Scientist have long known that mercury in seafood poses health risks, especially for pregnant women and young children, but a recent study suggests that it may be linked to even more problems than had previously been believed. The study, conducted at the University of Michigan, found that women who had been exposed to high levels of mercury were more likely to show early signs of autoimmune disease.
The researchers used health data on 1,352 women between 16 and 49 years old, collected between 1999 and 2004 in the National Health and Nutrition Examination Survey. They found that female subjects who had high levels of mercury biomarkers in their hair, blood or urine also had higher levels of autoantibodies, which are produced by people with autoimmune disorders and attack healthy cells in the person's own body, mistaking them for harmful bacteria and viruses.

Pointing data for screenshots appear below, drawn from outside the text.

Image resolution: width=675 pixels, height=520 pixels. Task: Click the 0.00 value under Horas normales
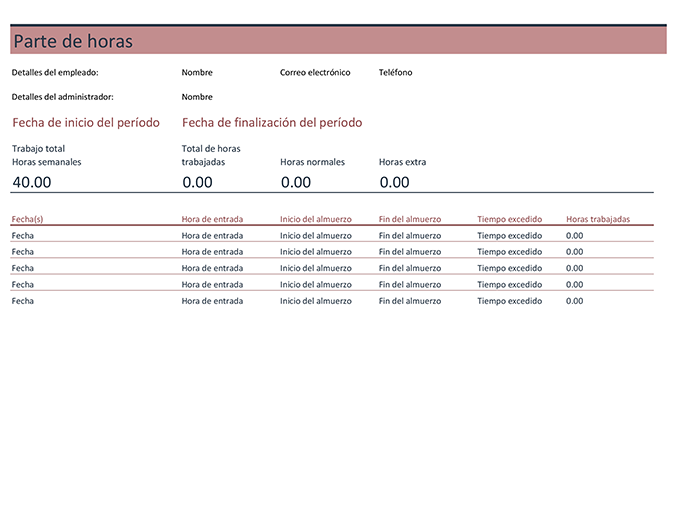pos(296,182)
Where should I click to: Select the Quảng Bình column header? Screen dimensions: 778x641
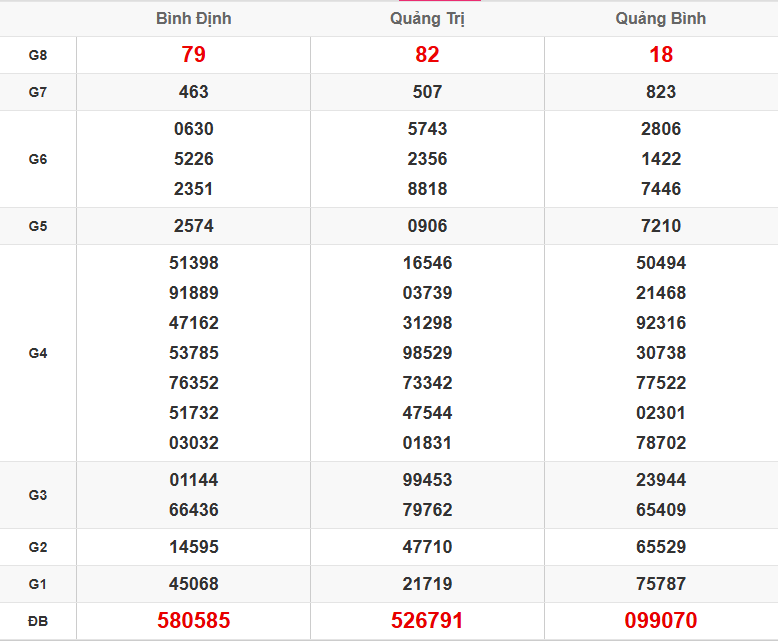(660, 19)
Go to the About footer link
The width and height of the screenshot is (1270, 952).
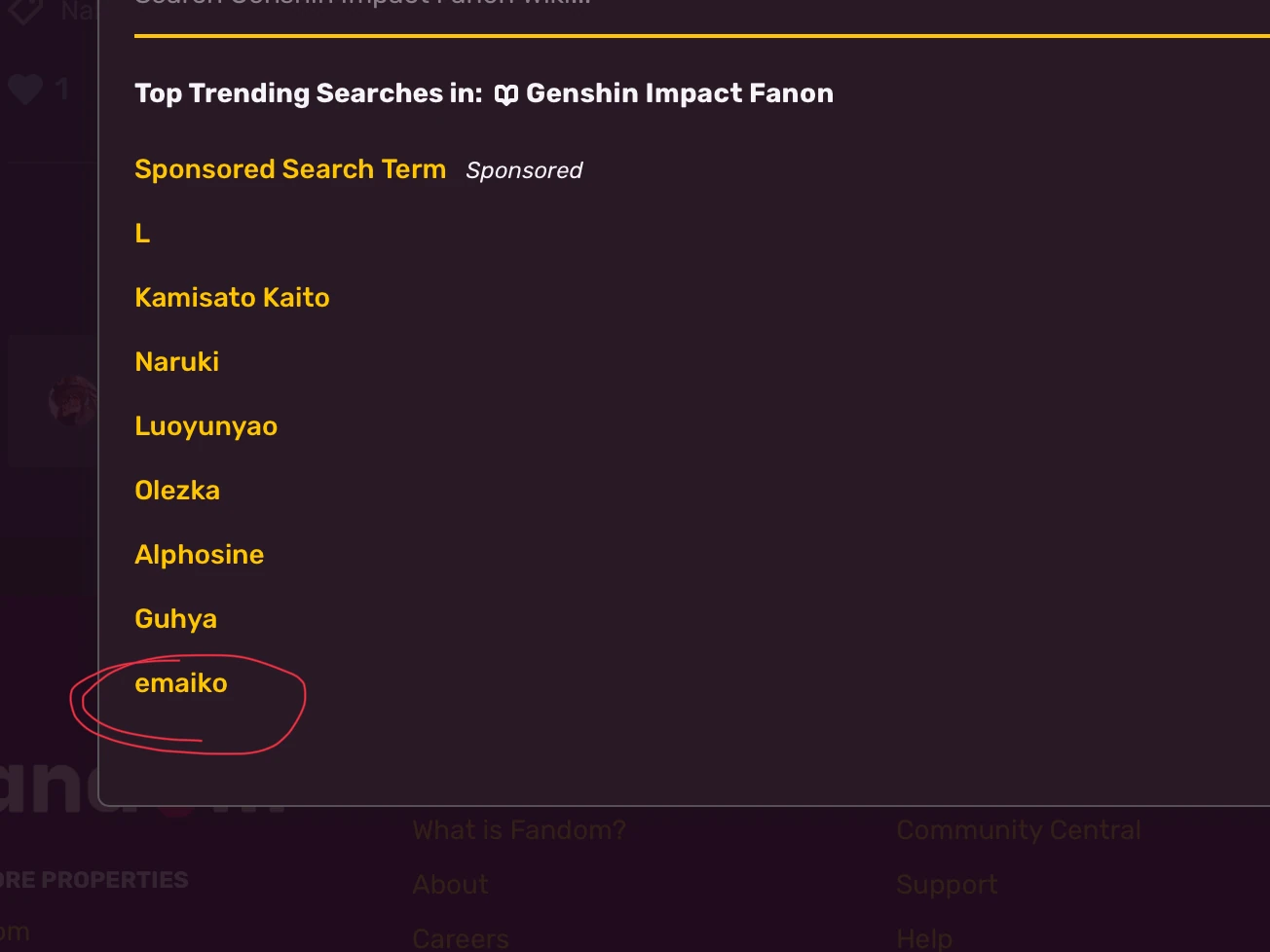[x=451, y=885]
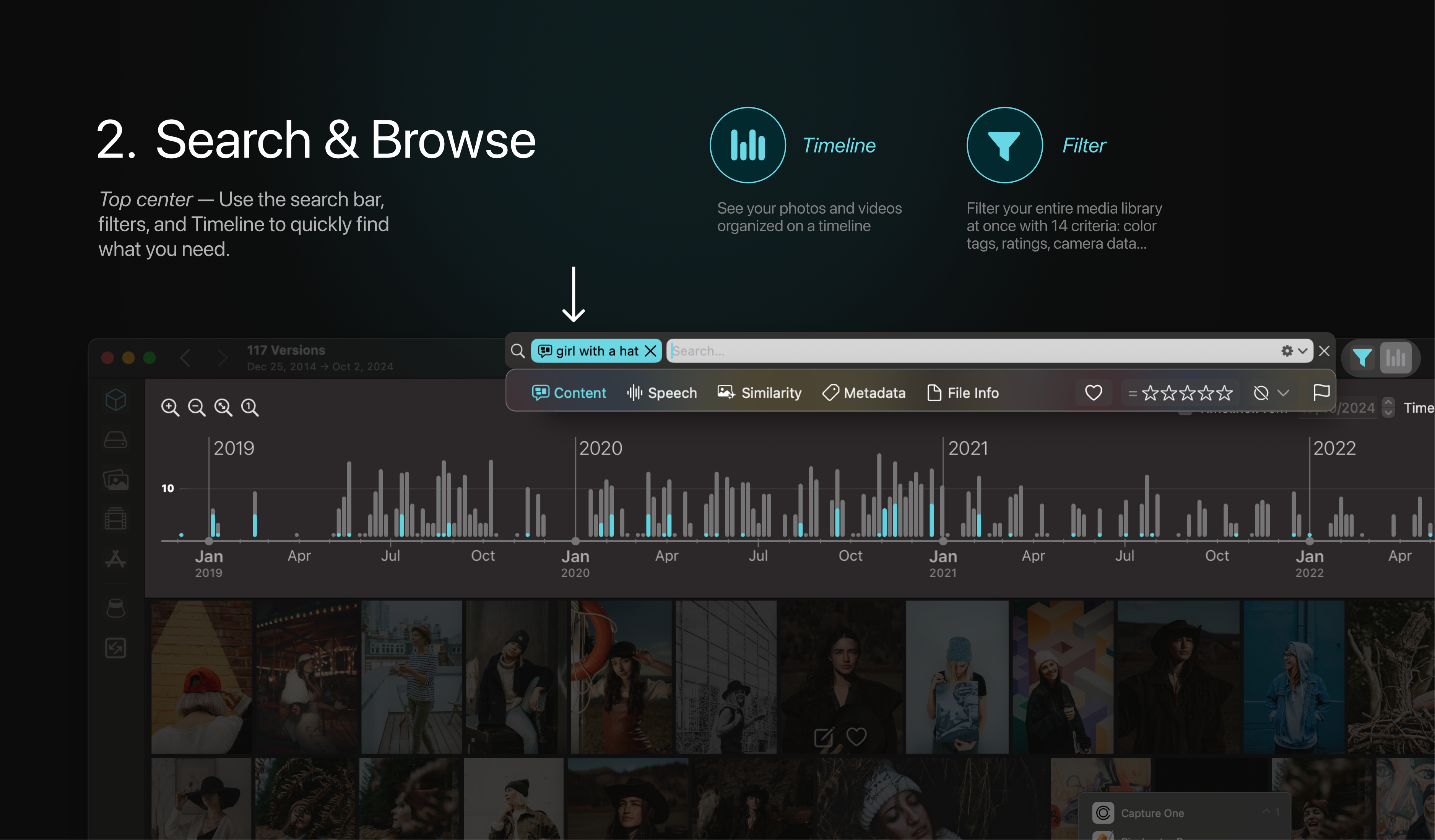Open the drive sidebar icon

pos(115,440)
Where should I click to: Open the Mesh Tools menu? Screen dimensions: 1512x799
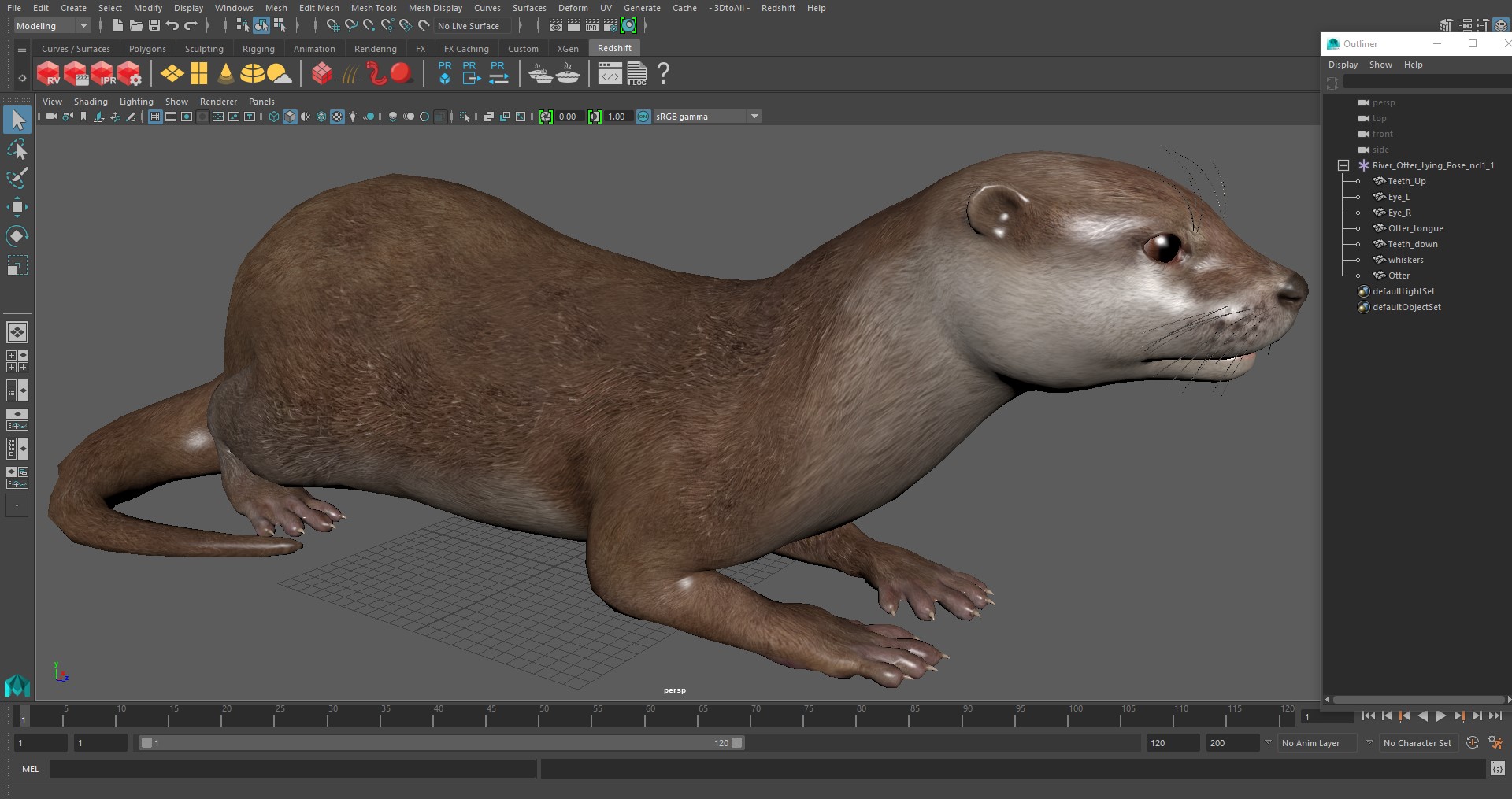pyautogui.click(x=373, y=8)
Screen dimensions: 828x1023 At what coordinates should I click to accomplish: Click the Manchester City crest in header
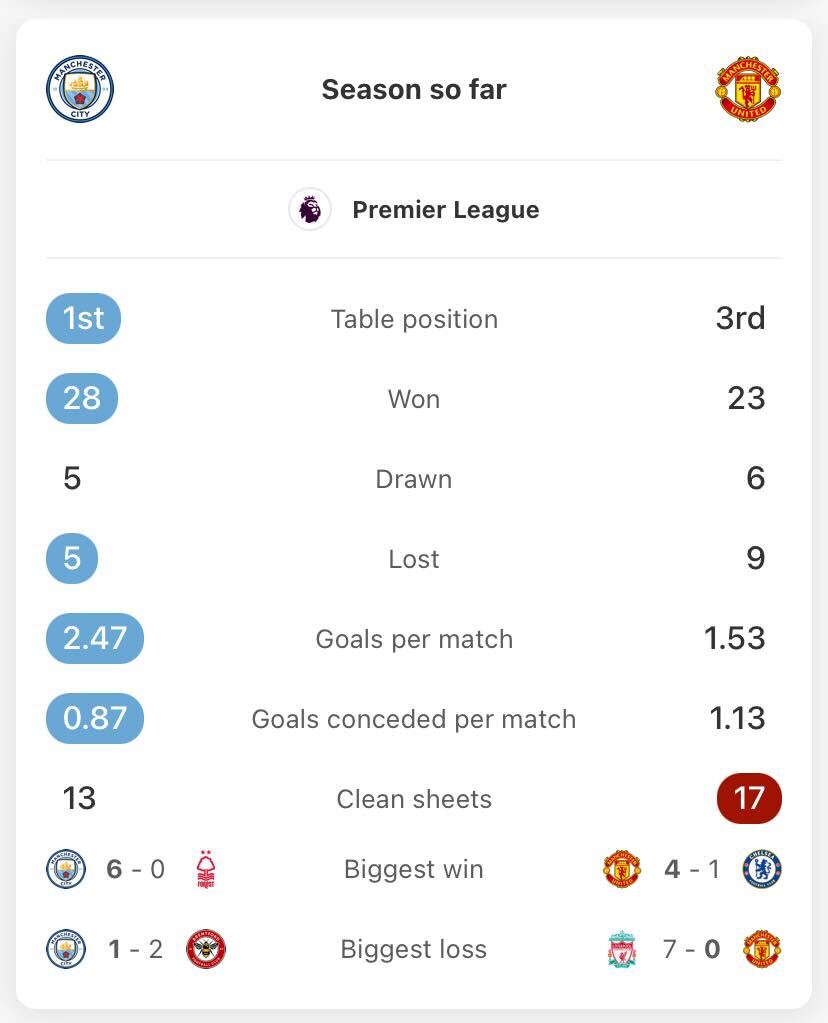click(80, 89)
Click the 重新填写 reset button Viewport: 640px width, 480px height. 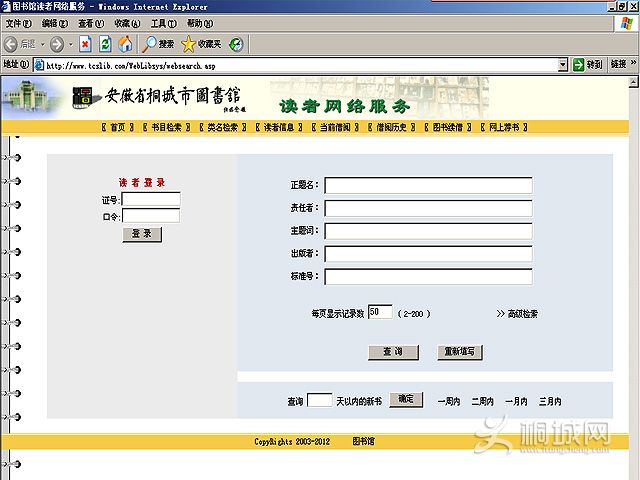pos(460,352)
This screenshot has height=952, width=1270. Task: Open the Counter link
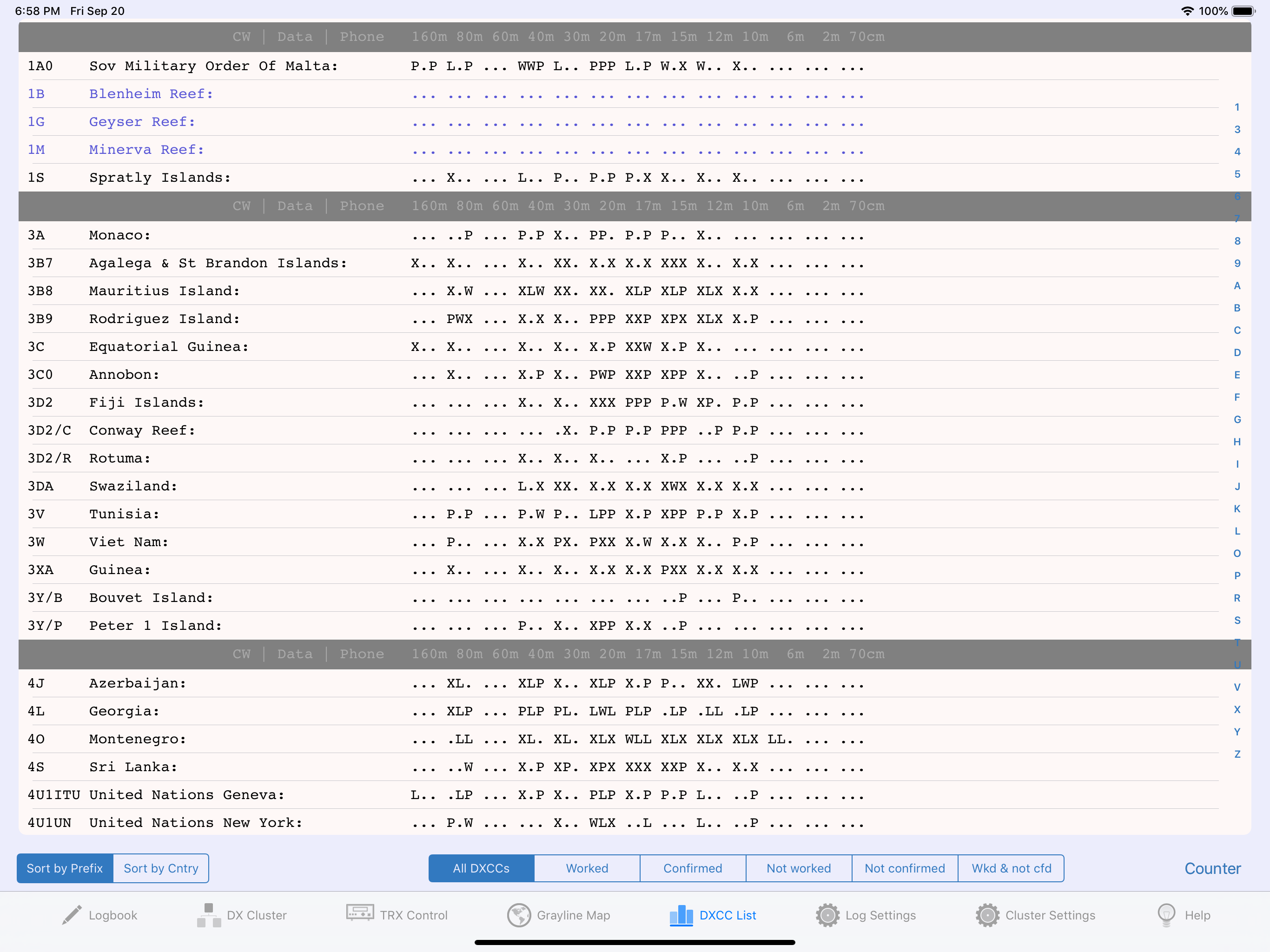pos(1212,868)
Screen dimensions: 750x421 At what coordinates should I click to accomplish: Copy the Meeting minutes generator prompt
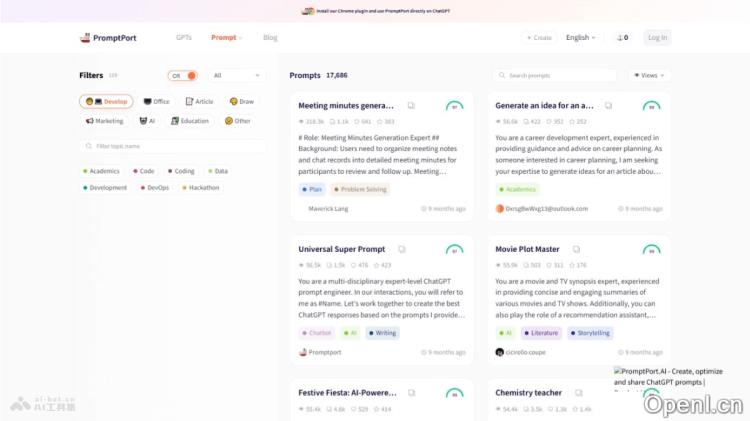click(411, 105)
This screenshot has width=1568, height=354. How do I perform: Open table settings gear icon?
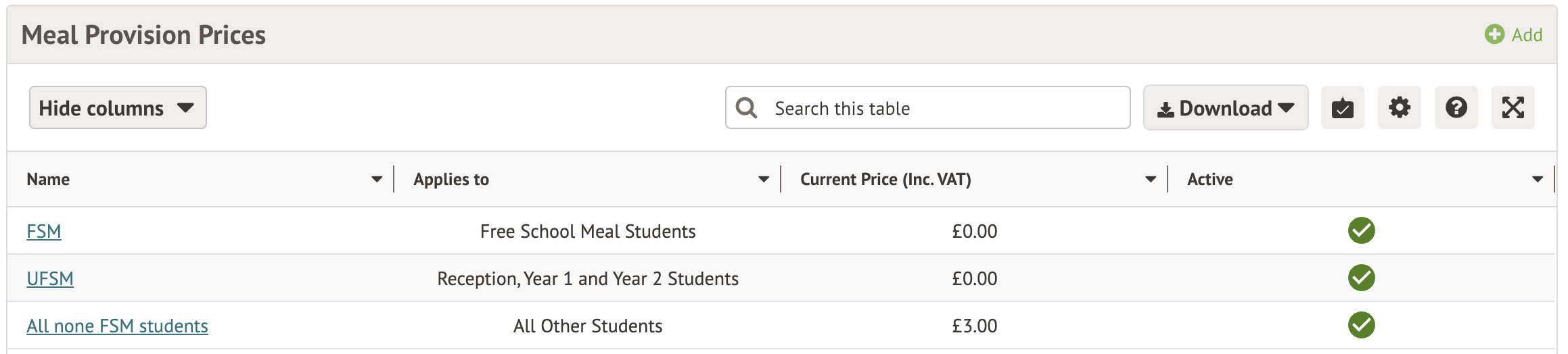coord(1399,108)
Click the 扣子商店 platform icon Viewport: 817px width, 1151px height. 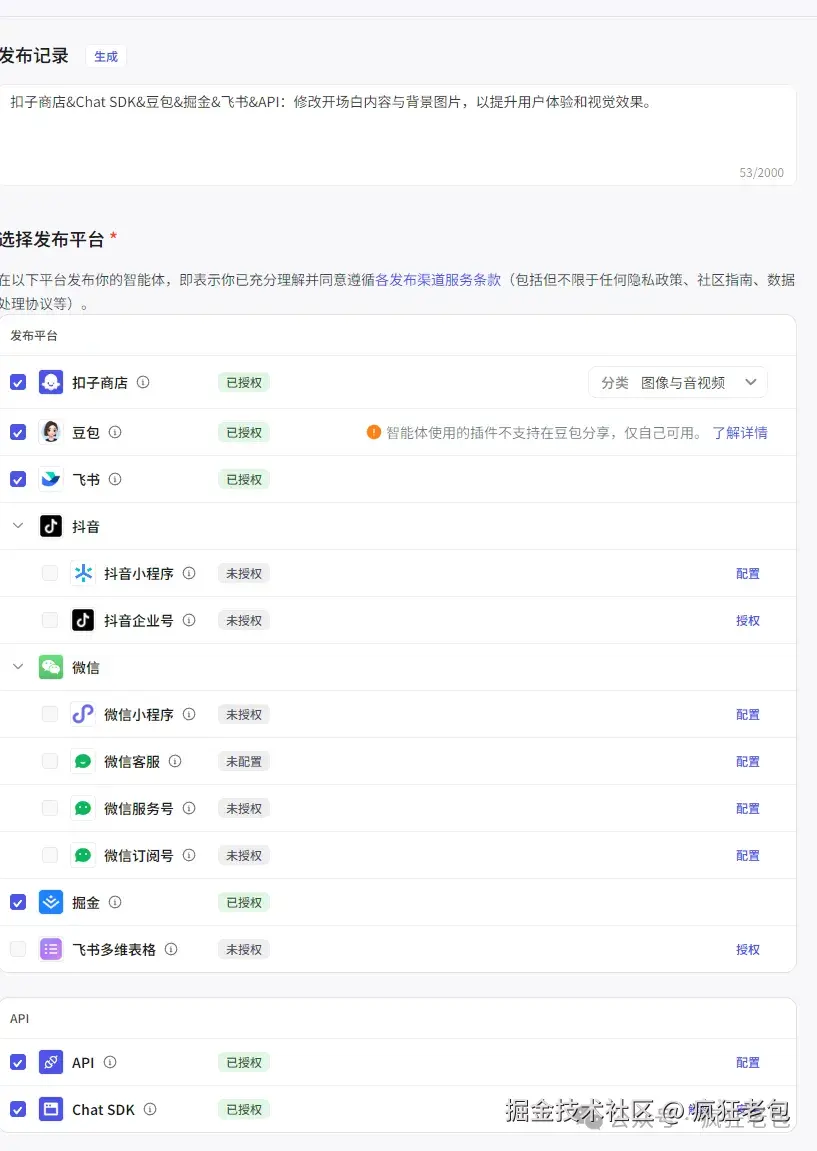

This study represents a breakthrough in determining the risk factors for autoimmune disorders, which are much more common among women than men and number among the 10 leading causes of death in women.
Lead author Emily Somers, Ph.D., Sc.M, of the University of Michigan said in the study's release, "A large number of [autoimmune disease] cases are not explained by genetics, so we believe studying environmental factors will help us understand why autoimmunity happens and how we may be able to intervene to improve health outcomes. In our study, exposure to mercury stood out as the main risk factor for autoimmunity."